The M1015 can be flashed successfully with the LSI 9240-8i firware from LSIs website using megacli, although access to Raid5 is still controlled by the raid key. In fact, there is some evidence that IBMs native load and LSIs 9240 load are identical, though that is difficult to confirm because IBMs firmware always seems to have a minor rev level difference which makes a simple bitwise compare impossible.

The M1015 can also be flashed with 9210-8i or 9211-8i using a procedure detailed earlier in this thread. It can apparently accept either the IR or IT load for these cards.

There is no "IT Mode" for the native M1015 or 9240 drivers. It simply is not needed. The reason people wanted the IT load when running as a 9211 is because the 9211 doesn't really do single disk passthrough correctly - it builds the disk as a single-drive raid 0, which puts nasty little headers on the disk and mucks up your ability to share disks directly with other systems. The 9240 firmware does not doe this - any drive not part of a raid is just passed through directly as a single drive - and no special 'IT mode' driver is necessary.

The only reason to flash this card to a 9211 personality is to use it with an OS that does not support the 9240 (e.g., freeBSD). For others (Windows, Linux, Solaris, etc) the 9240 drivers are available and work well - some would suggest work better (e.g., the Solaris imr drivers for the 9240 do a better job of passing through disk temps and SMART).
 
Sooo... what is the consensus now regarding the M1015? Is IT mode leaner and more trouble free?
 
I have mine flashed as IT-mode 9211 - the drivers from the LSI website for the stock firmware would cause kernel panics on boot, usually 1 in 3 reboots. That is why I went with the 9211, which uses the inbuilt drivers that also work on the 1068E cards.

YMMV
 
Hey Idea: I have a pretty cool set of guides around the different firmwares on this card that one of the forum members put together. Just bought a house (got keys a few minutes ago) so publishing has slowed. Almost done with parts 1 and 2 though.
 
I have run many different configurations (IR, IT, passthrough, virtual, flashed, etc) and from what I have found it really only matters what motherboard and OS you are using that will cause certain issues.
Just my 2 cents

I run both IR and IT currently just fine in ESXi passthrough Solaris 11
 
I also bought 2 from that seller for my X9SCM-F. To flash it, I passthrough to an ESXi guest and load up MegaCLI. Both Windows and CentOS crash using this method. My next step was to boot Windows or CentOS on bare metal and try again but this thread has me worried now.
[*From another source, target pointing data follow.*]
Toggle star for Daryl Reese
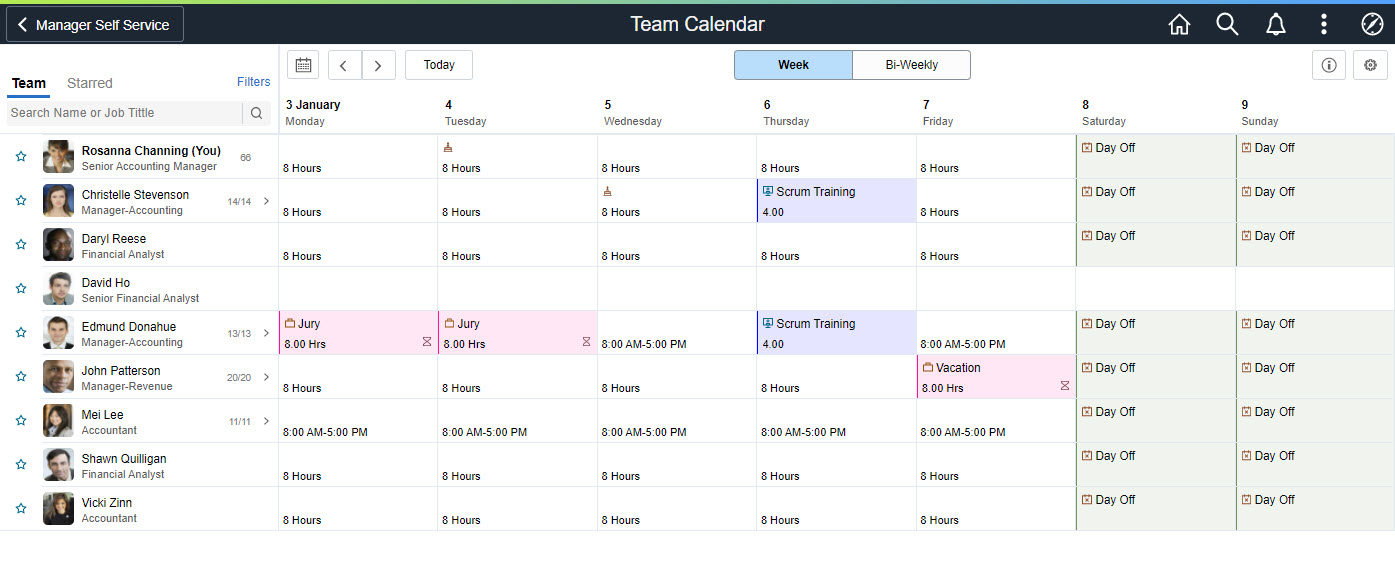1395x574 pixels. [x=21, y=244]
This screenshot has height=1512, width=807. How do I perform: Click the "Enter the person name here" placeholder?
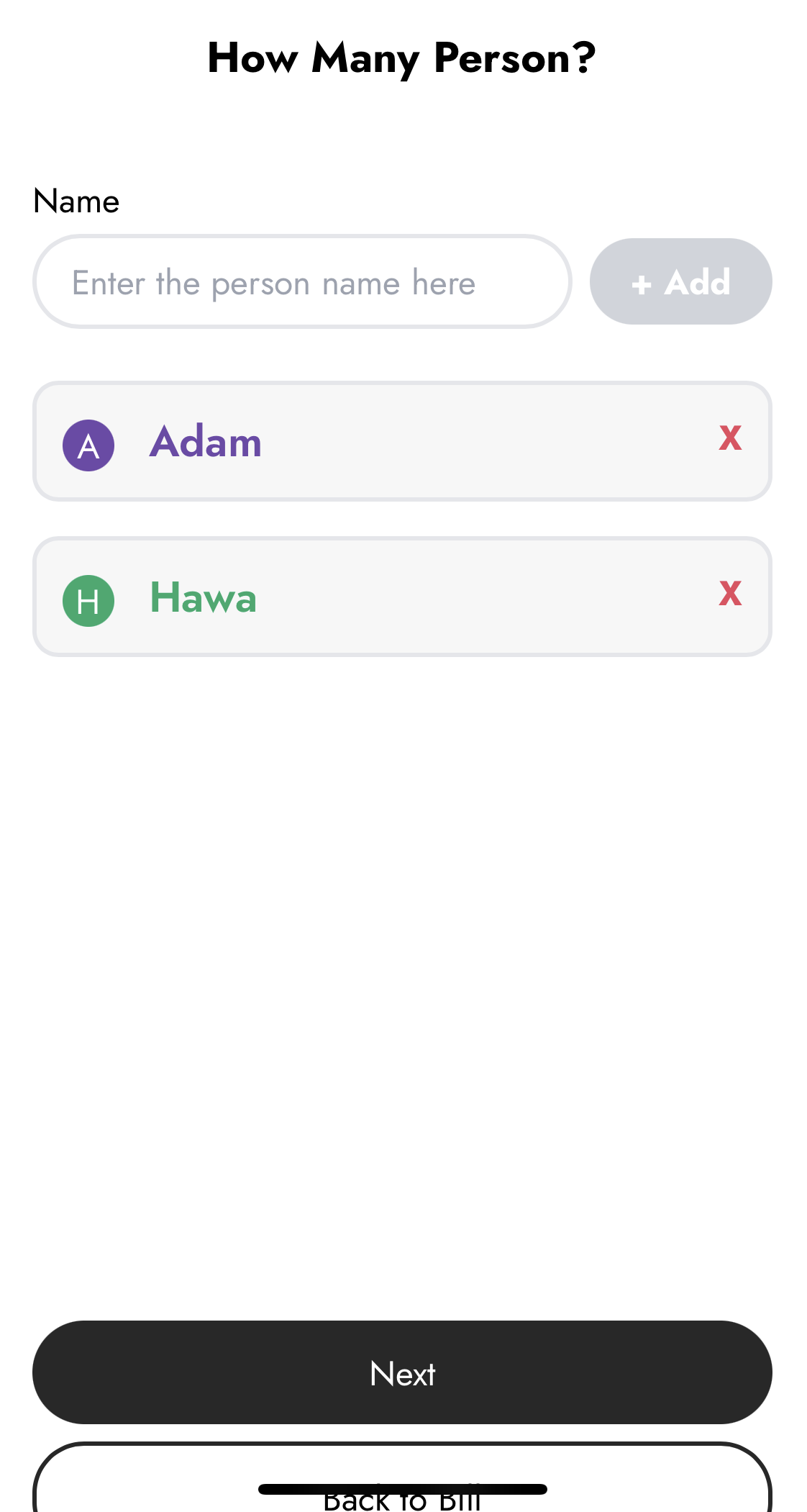(x=273, y=283)
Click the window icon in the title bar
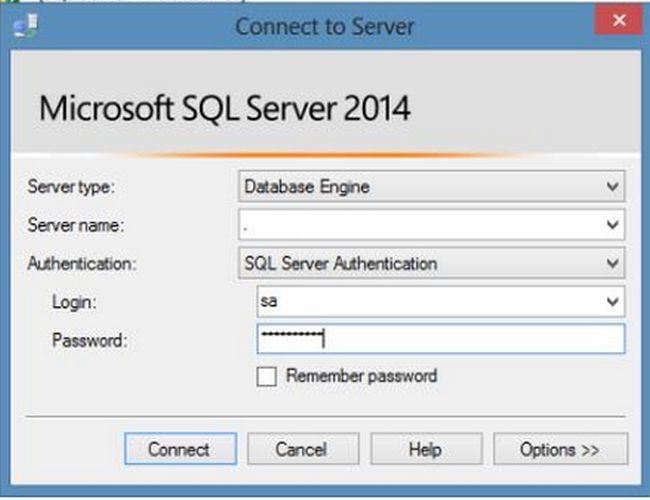The width and height of the screenshot is (650, 500). [x=22, y=23]
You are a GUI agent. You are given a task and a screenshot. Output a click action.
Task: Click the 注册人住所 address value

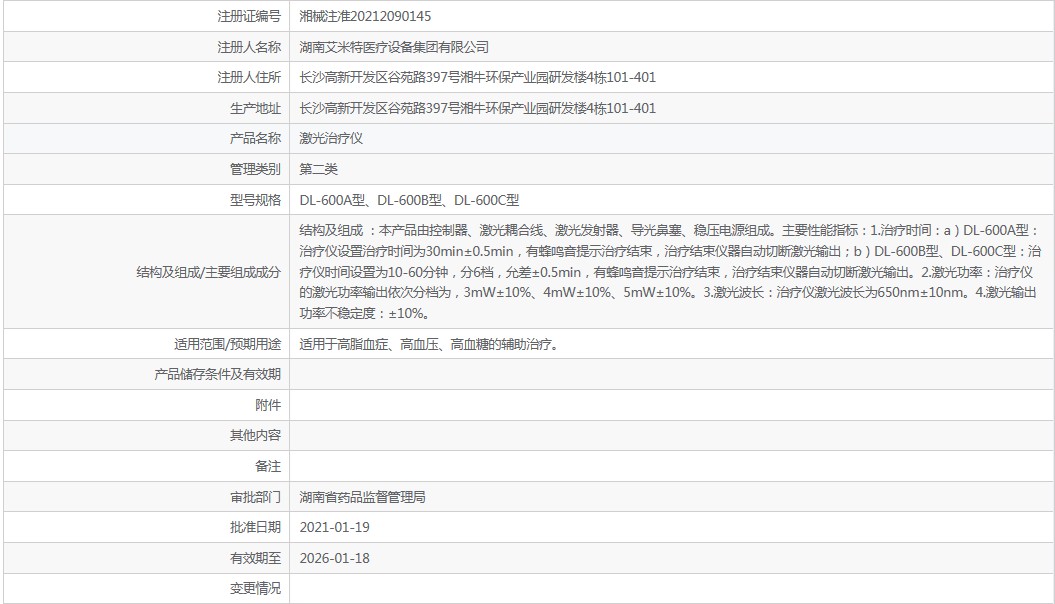point(478,77)
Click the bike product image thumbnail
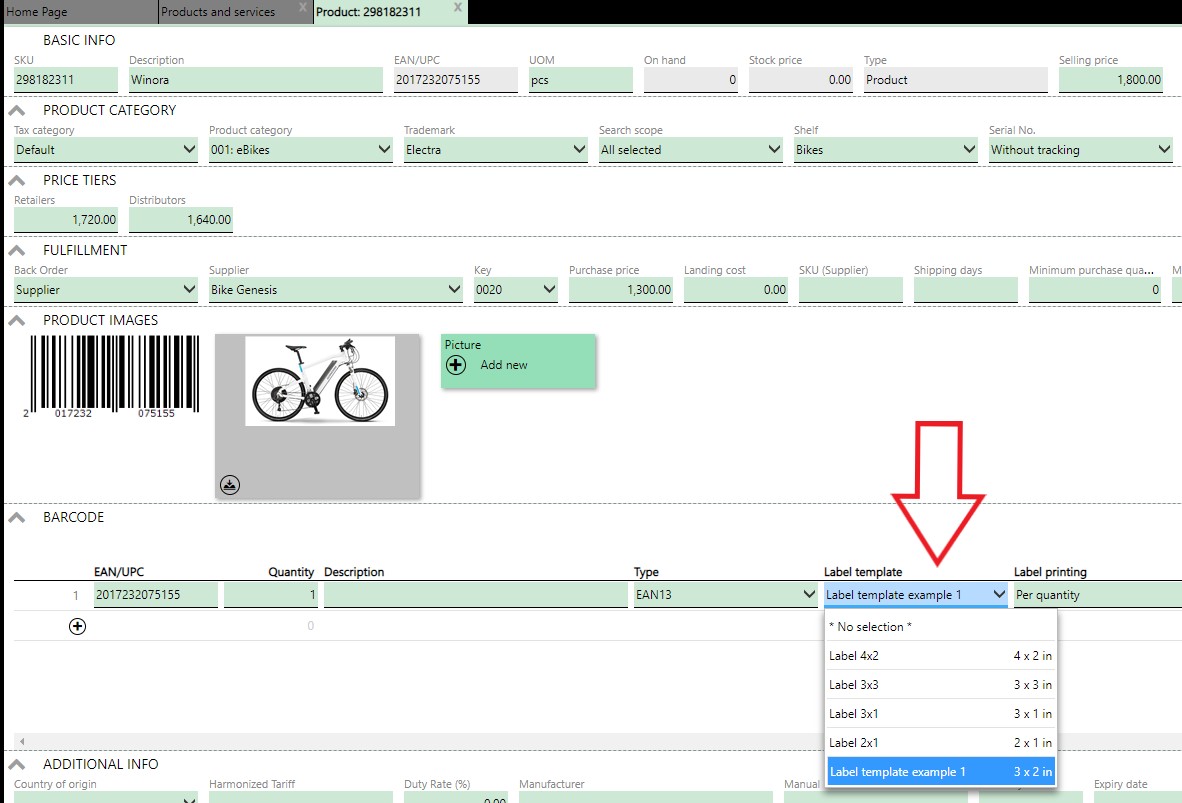This screenshot has height=803, width=1182. (x=319, y=380)
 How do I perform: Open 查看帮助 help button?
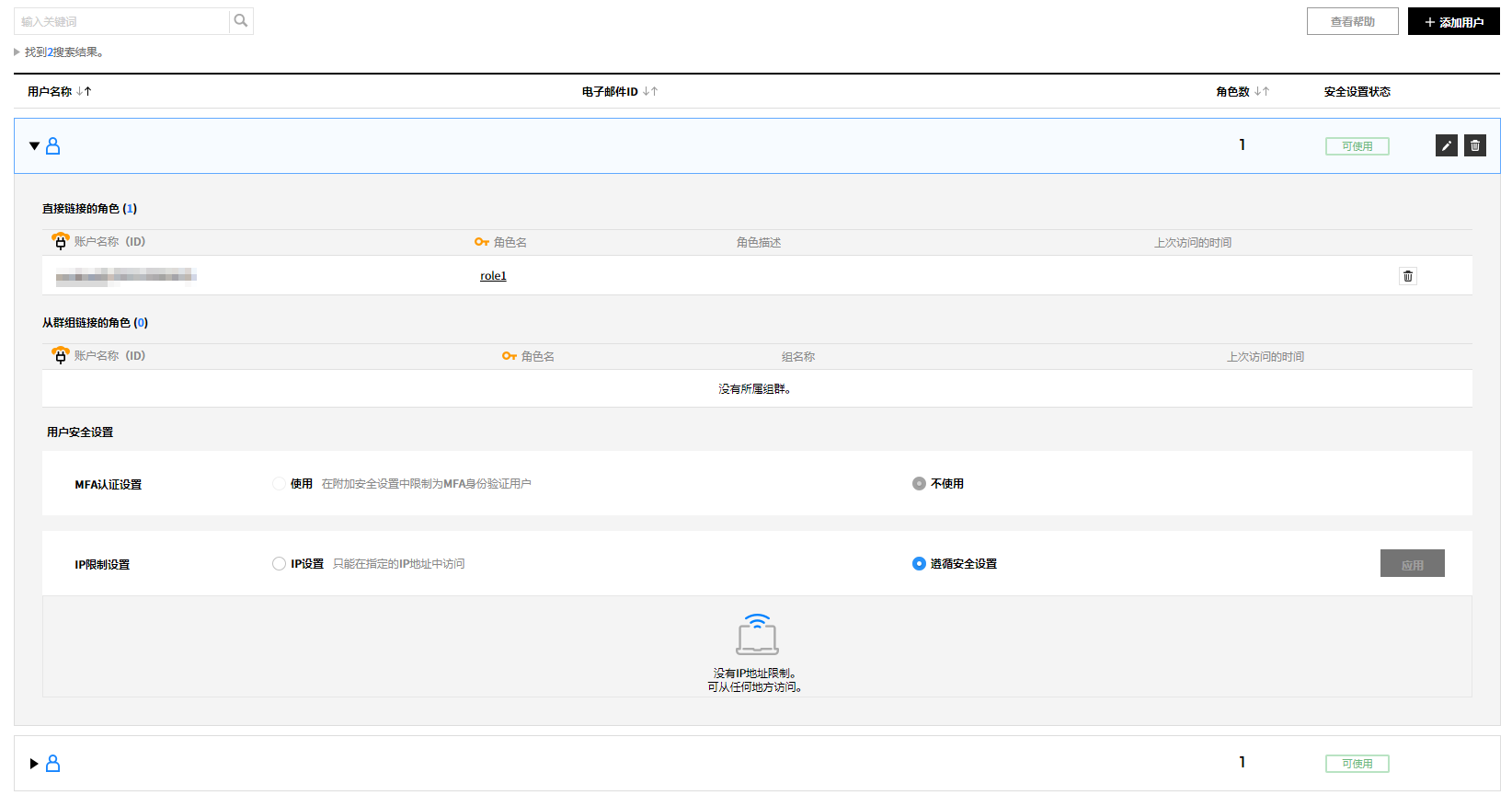tap(1352, 22)
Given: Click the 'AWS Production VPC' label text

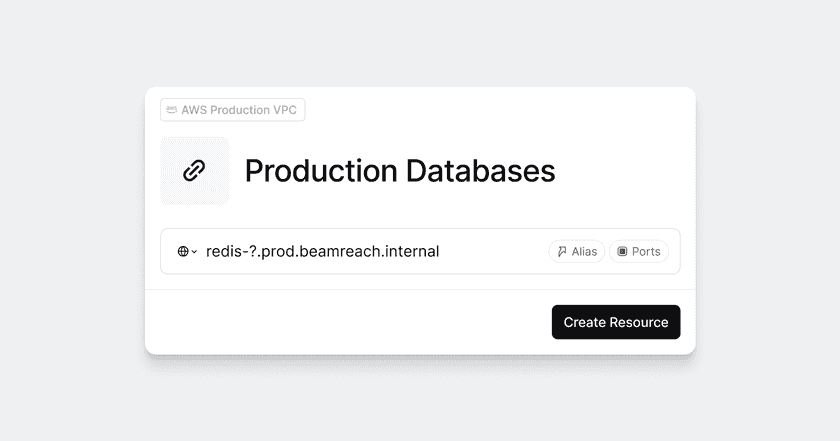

One interesting and possibly good thing though: before the crash, something must have went right, because the firmware revision was updated and I was able to use WebBIOS. I still don't trust it though. I want to see a successful firmware update.

Maybe I should just go back to LSI 1068e based cards. All this trouble isn't really worth it.

Where did you guys get a bracket for to hold this card in place? The seller doesn't include one.
 
This seems like a good explanation: http://forums.servethehome.com/showthread.php?97-IBM-M1015-Firmware-What-to-flash-with/page6. I'll be using Solaris 11 which has no issues, so I guess I'll be going with the 9240-8i firmware

I know this thread is old but, is there any news on this? I just purchased 2 M1015 cards from eBay and will be flashing to 9211 IT mode (For use in an ESXi 4.1 box with FreeNAS VM) and I need to know if the card in 9211 mode doesn't do "JBOD" but makes each disk a RAID0. Anyone have any idea?
 
I read somewhere that genuine Intel X58 based boards have trouble flashing the M1015 and couldn't flash my own. I put my card in a friends MSI motherboard and flashed on the 1st try.
 
I read somewhere that genuine Intel X58 based boards have trouble flashing the M1015 and couldn't flash my own. I put my card in a friends MSI motherboard and flashed on the 1st try.

I managed to flash my M1015 on a Asus P6X58D Premium without issues.